Quickly measuring a 50ohm through-cable and with different combination of 10dB and 20dB SMA-attenuators reveal that the LOG-detector is not particularly linear. The SMA-attenuators were checked with NanoVNA.

Measuring a FM band-stop filter from RLT-SDR.com (attachment #1) looks quite promising (blue trace), but adding an additional 10dB attenuator reveals the problem with the LOG-detector non-linearity (red trace). Probably the LOG-scale can be calibrated for improved accuracy: Need to investigate this a bit further.

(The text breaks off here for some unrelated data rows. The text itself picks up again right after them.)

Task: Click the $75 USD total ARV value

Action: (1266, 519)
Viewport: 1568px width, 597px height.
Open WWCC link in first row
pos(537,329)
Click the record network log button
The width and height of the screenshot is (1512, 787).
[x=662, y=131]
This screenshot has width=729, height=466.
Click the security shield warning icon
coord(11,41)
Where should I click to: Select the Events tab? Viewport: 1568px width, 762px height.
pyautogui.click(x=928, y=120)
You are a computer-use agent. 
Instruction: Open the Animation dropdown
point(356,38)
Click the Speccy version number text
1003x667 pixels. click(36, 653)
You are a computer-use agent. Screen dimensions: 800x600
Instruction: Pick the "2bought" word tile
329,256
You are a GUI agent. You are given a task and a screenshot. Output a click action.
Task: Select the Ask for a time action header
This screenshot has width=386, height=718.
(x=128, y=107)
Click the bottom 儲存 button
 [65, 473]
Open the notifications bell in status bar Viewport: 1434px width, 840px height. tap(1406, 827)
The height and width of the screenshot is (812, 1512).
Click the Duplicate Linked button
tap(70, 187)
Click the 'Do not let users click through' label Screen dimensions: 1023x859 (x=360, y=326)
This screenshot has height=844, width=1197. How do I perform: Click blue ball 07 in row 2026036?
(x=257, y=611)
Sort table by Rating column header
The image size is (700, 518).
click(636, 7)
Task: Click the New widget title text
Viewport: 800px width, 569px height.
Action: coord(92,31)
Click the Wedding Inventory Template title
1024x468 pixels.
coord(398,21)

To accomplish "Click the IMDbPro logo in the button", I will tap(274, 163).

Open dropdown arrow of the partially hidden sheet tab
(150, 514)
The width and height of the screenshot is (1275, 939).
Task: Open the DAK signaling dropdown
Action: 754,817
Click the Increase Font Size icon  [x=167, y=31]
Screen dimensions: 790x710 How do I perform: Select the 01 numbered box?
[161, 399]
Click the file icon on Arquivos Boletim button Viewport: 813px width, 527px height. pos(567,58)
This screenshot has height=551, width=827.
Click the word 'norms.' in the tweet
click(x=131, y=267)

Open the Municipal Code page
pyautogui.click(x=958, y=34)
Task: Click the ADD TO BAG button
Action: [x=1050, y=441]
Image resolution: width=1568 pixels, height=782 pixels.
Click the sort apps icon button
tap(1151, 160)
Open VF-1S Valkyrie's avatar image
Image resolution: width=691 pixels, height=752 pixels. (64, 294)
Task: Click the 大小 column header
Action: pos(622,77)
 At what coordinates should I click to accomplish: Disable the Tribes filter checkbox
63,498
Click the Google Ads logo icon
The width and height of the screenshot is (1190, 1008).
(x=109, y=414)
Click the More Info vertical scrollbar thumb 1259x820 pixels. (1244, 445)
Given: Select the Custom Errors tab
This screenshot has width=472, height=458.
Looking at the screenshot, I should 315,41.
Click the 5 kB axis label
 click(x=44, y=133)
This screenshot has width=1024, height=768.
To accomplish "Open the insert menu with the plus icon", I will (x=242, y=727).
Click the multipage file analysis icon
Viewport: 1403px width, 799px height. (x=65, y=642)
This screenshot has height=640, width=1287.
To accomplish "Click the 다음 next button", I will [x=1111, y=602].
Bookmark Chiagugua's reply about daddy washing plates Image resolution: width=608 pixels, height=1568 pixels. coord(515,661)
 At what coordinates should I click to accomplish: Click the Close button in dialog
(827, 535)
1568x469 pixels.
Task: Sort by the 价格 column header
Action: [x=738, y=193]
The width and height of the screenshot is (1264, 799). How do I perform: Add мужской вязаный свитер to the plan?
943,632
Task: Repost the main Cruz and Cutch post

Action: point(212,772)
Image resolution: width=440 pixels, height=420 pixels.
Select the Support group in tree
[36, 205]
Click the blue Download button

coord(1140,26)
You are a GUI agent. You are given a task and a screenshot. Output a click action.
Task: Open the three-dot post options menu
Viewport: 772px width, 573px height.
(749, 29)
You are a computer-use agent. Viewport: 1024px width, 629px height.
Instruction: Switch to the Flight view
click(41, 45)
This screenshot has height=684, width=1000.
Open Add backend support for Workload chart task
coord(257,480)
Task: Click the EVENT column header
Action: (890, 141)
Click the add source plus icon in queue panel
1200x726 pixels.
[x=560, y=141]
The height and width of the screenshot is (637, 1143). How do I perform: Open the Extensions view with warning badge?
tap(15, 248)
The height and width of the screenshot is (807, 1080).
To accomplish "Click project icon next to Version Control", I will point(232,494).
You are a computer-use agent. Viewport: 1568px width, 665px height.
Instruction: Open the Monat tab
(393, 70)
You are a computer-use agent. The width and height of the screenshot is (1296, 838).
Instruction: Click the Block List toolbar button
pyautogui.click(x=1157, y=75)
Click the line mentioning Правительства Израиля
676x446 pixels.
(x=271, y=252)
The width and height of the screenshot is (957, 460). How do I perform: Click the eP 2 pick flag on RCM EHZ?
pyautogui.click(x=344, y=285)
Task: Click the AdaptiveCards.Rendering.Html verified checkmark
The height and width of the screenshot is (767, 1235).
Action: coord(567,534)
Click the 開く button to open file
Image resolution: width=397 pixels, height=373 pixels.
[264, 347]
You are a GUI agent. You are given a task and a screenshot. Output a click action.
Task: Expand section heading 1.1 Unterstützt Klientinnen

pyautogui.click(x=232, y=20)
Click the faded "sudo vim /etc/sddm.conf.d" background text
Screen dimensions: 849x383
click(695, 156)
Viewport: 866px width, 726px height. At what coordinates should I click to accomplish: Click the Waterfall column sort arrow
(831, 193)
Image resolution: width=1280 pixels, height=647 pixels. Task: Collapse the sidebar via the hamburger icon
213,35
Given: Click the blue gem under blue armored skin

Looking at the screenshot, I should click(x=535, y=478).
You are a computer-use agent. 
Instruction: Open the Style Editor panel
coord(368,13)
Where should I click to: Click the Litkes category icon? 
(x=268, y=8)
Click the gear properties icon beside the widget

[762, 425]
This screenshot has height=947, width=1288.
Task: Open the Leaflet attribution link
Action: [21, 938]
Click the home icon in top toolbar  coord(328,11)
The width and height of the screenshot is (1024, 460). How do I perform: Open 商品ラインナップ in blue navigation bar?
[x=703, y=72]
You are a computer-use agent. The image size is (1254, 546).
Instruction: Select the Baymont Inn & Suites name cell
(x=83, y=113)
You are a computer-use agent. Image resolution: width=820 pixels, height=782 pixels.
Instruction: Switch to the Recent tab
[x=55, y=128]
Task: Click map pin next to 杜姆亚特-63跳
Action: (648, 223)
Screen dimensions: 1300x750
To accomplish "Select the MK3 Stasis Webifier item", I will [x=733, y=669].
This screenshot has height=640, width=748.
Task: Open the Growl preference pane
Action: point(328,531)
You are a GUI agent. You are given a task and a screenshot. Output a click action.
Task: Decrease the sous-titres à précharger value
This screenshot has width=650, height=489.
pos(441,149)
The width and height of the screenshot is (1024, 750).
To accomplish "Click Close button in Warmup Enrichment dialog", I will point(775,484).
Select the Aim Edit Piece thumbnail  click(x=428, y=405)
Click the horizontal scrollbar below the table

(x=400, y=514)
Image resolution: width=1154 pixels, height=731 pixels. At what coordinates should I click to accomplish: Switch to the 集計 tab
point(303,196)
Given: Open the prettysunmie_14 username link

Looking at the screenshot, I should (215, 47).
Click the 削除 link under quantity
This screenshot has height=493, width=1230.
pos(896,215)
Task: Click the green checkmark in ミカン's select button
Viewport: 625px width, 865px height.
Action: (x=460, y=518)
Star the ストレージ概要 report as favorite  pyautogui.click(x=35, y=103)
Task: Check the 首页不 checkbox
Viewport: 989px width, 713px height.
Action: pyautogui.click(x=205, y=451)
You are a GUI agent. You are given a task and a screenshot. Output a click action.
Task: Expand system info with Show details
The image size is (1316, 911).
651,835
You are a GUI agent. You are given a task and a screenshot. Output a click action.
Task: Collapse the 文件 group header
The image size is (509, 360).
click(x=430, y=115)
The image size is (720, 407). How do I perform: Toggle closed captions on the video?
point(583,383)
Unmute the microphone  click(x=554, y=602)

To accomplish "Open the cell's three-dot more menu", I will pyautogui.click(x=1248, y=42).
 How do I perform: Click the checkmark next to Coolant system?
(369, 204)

Coupling/crosstalk between the tracking generator and the RX in frequency span 35Mhz - 4GHz  is shown in the attachment #2. The tg output and the rx input are terminated with 50ohm impedances. After 1.2GHz the on-board crosstalk from tg to rx increases, reducing the useful dynamic range.

As I now have LTDZ hardware available, it is possible to start experimenting with the firmware.

PC software used for testing:
WinNWT5_v5_0_2_1730 running on Wine (used for the band-stop filter measurement).
winnwt4_v4_11_09 running on Wine.
nwt4_v1_10_13 native Linux application NWT4000lin from dl4jal (Configured as NWT4000-2).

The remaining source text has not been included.